HUSKING BEE 『Stay In Touch』 インタビュー

昨年、オリジナルメンバーの工藤哲也が再加入し、3人での活動が続いているHUSKING BEEが、前作以来、約半年というスパンで早くも新作『Stay In Touch』を完成させた。

MOROHAとのコラボやDuncan Redmonds(SNUFF)の参加をはじめ、様々なミュージシャンたちと織り成すサウンドを軸に、近年のライブに見る変化や今のハスキンが目指す先についてまで。磯部正文(g,vo)に訊いた。

「磯部はお客さんの一番後ろ、一番遠いところを目指して歌え! 」

HUSKING BEE 『Stay In Touch』 インタビュー?
磯部正文(HUSKING BEE)

--先日、MASS OF THE FERMENTING DREGSとの対バンライブを鑑賞させていただきました(取材日は6月中旬)。

磯部正文:ボーカルのなっちゃん(=宮本菜津子)曰く、ハスキンとの共演は初だったみたいですね。僕は以前MARS EURYTHMICSというバンドをやっている時とか弾き語りなどでも一緒に演ったりしているんですけど。

--現在のハスキンは昨年にテッキンさん(=工藤哲也 / b)が再加入し、平林一哉さん(g,vo)とオリジナルメンバー3名での活動となっていますが、以前のライブとの違いを感じる部分は?

磯部正文:ライブはその日その日で違いますし、暴れる人が何人かいればみんな巻き込まれるし、無理やりダイブしてる人がいたりとか(笑)。昨日は平日ということもあって仕事帰りの人たちも多かったと思うけど、珍しく平日だったからこそ来られた人も居ただろうし。終わった後に話したりしてると、「○○年ぶりに見に来ました!」みたいな人も最近は多いですね。

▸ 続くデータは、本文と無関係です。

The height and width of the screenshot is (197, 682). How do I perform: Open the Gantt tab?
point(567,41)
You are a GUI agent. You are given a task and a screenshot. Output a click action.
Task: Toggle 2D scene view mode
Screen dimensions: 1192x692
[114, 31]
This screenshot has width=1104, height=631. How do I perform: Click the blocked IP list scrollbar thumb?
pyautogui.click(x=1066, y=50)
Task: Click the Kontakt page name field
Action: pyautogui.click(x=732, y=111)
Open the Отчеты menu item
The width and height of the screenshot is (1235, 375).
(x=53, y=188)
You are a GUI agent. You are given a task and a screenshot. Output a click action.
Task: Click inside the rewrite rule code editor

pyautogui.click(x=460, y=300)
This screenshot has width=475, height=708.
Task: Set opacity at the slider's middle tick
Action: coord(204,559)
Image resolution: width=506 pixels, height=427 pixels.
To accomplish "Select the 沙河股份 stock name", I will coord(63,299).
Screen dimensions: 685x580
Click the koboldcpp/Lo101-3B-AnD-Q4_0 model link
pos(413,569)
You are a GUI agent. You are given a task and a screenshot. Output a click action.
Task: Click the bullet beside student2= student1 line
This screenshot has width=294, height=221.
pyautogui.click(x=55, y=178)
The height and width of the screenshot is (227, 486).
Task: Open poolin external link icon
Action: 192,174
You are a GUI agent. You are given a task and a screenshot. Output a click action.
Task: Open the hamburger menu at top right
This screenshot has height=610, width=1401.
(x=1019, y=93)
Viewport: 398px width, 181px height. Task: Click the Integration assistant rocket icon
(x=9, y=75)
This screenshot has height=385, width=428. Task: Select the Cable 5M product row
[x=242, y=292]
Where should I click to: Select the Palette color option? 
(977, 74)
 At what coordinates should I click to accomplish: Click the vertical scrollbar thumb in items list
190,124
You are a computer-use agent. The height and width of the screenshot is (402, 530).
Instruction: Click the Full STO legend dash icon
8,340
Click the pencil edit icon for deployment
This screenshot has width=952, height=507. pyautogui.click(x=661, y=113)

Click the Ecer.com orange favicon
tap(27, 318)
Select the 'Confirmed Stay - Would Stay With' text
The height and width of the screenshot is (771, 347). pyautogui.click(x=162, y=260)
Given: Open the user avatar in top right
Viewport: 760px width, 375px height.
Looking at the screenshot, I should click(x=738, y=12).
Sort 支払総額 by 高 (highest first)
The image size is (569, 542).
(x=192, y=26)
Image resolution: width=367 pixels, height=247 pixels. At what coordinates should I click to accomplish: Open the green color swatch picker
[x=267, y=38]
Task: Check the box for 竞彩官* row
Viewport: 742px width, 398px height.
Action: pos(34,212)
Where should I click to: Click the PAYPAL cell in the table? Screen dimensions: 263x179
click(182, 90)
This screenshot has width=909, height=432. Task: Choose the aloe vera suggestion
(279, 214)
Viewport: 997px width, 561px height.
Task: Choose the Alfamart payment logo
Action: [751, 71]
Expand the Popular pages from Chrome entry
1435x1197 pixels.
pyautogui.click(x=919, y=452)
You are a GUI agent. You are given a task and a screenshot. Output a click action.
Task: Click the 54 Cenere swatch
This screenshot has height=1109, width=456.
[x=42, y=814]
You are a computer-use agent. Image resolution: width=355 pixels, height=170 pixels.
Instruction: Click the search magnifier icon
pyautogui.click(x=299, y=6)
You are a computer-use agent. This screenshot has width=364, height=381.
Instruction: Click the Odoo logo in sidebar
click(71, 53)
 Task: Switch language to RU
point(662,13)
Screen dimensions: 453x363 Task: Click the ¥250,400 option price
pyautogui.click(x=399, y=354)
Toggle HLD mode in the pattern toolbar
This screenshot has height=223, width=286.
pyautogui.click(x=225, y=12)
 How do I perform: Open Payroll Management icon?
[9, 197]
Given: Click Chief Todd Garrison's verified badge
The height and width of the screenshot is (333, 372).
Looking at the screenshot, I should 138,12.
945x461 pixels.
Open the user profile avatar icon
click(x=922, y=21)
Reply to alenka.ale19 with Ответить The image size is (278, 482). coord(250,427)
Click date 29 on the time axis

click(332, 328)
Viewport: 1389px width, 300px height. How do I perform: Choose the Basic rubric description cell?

ただ、ライブとなると何人もの方が一堂に会してくれるし、初めて見る人もいると思うので、総合的に考えてはいますね。そういう中で、何にせよお客さんが“今日観に来てよかったな”って気持ちになるかどうか、それが自分としては強いこだわりというか。それは簡単なようで難しいことなので。

--約1時間半のステージで、若い頃に作った曲から最近の曲まで、変わらないパワーで歌い切る。これだけのキャリアを誇りながら、今なお強烈なエネルギーを感じさせるアクトに衝撃を覚えました。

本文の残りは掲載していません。